Öte yandan bir "Skyup 69" bunu "yeni bir Münih komplosu" olarak görüyor. "Trump bir korkak; daha radikal önlemler almayacak," diyor bir "Rusik" ve devam ediyor: "Düne kadar hala umudum vardı. Şimdi savaş devam edecek, insanlar topluca ölecek." Bir "Alexey Girin", zirve yemeğinin iptalini alaycı bir şekilde yorumlayarak, sonuçta bir yemek olacağını söylüyor. Menüde Ukrayna ve halkı olacak. "Sergi Yagodzinki" ise daha iyimser. Barış anlaşması için tek bir görüşme yeterli değil. "Denediğiniz için teşekkürler Sayın Başkan!" diye Trump'a sesleniyor.
Kievli bir otobüs şoförü "nd"ye şunları söyledi: "Putin derhal ateşkesi kabul etseydi ve Trump ABD'nin Ukrayna'nın NATO'ya kabulünü kabul etmeyeceğini garanti etseydi, bugün Rus insansız hava araçlarından korkmama gerek kalmazdı." Firarlarla ilgili son veriler, Ukrayna toplumunun savaşa karşı tutumunun ne kadar bölünmüş olduğunu da ortaya koyuyor. Ukraynalı gazeteci Volodymyr Boiko, yalnızca bu yılın ilk yedi ayında 125.216 yeni ceza davası açıldığını bildiriyor.
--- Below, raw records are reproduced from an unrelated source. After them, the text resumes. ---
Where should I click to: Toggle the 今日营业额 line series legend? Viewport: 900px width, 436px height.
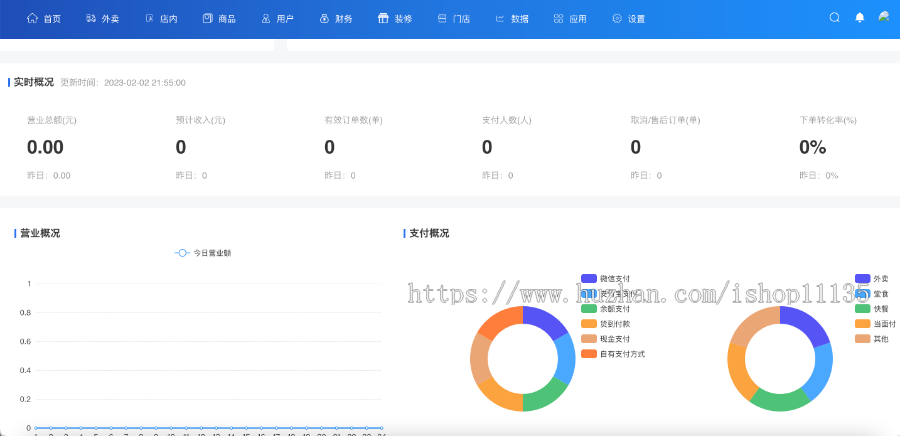click(x=203, y=253)
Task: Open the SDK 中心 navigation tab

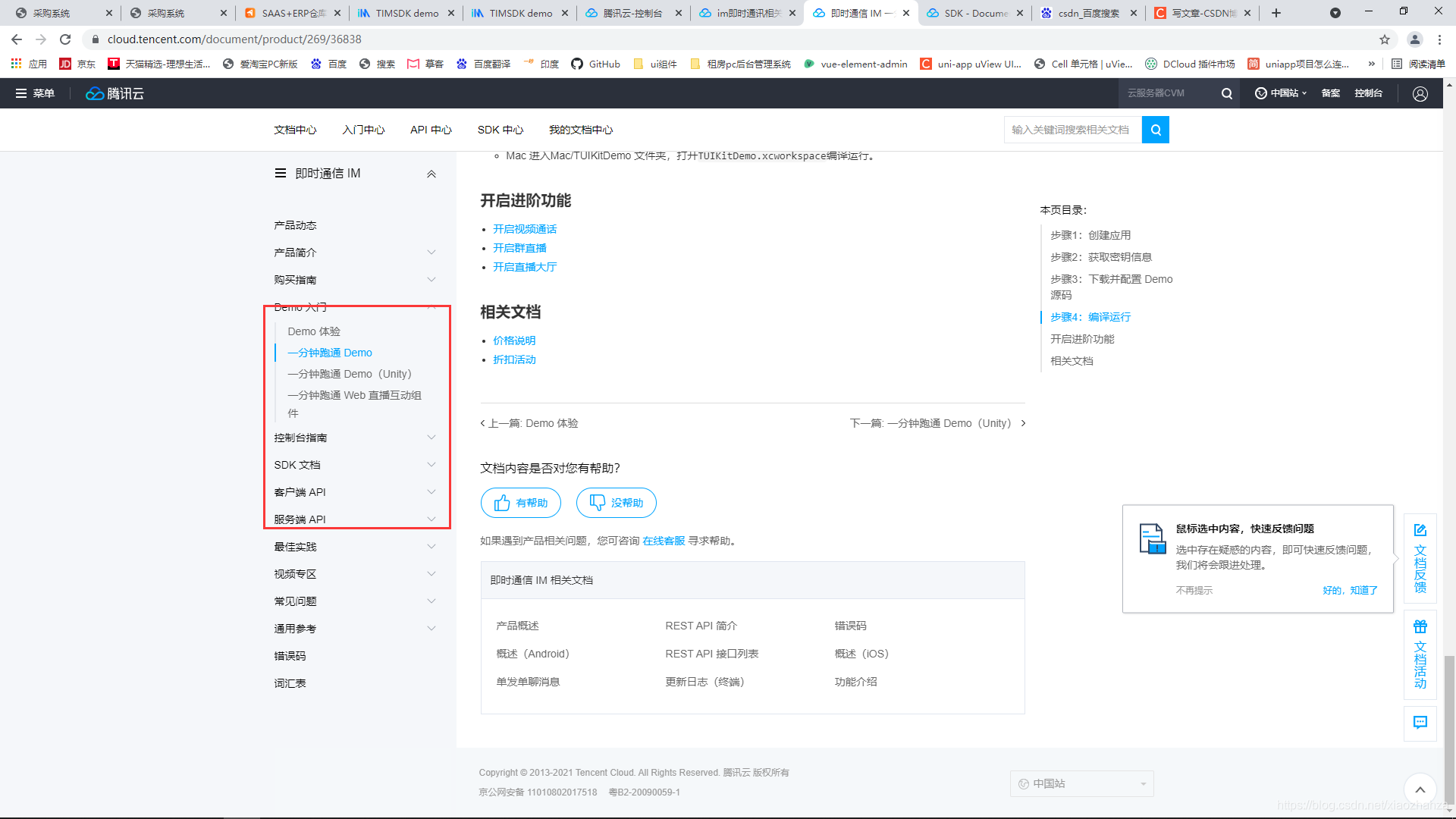Action: point(500,130)
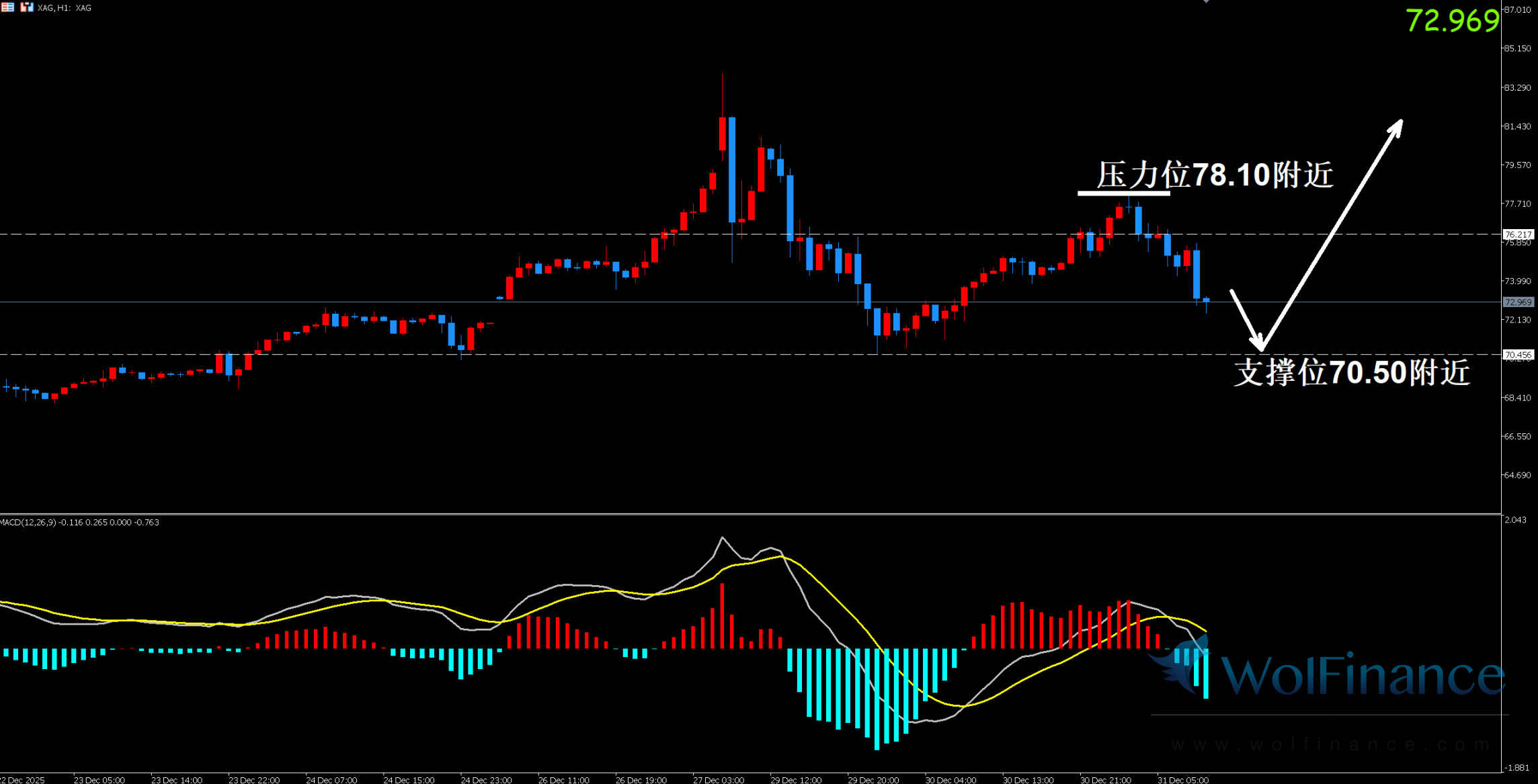Click the current price 72.969 axis tag

coord(1518,302)
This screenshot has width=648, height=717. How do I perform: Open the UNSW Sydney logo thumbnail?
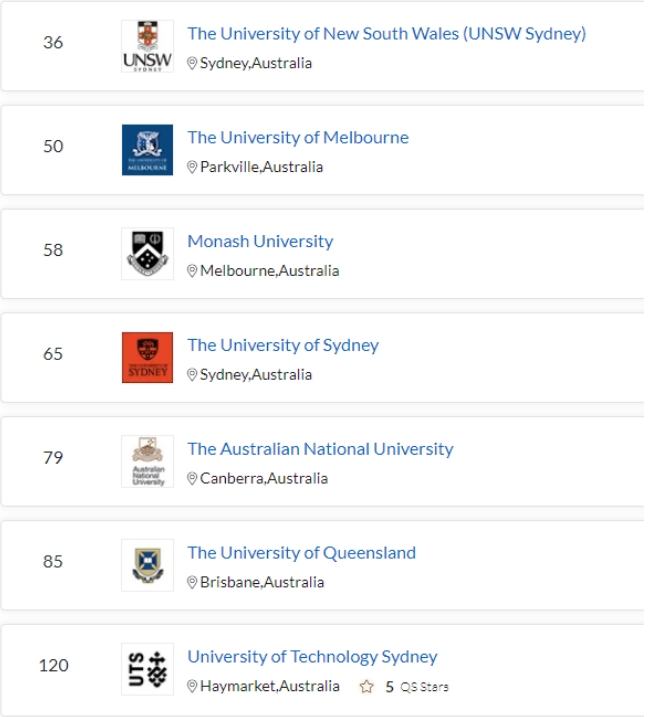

Rusya'daki ruh hali de karışık. Ukraynalı blog yazarı Pavel Pryadko'nun bir videosunda, Moskova'da yoldan geçen genç bir kişi şöyle diyor: "Yaptırımlar altında yaşamaktan bıktım. 2018 ve 2019'da hayat daha kolaydı. Bunun bitmesini istiyorum." Moskova'dan geçen bir başka kişi ise toplantıyı tek başına olumlu bir işaret olarak görüyor: "Diyalog kurmamız önemli," diyor.
Alaska'daki zirve, "Rusya'nın uzun vadeli ve adil bir barışa olan bağlılığını teyit etti," dedi Federasyon Konseyi Anayasa Hukuku ve Devlet İnşası Komitesi Başkanı Andrei Klishas. Siyasetçi, "Özel askeri operasyonun hedeflerine askeri veya diplomatik yollarla ulaşılacak. Koşulsuz bir ateşkes olmayacak," diye vurguladı.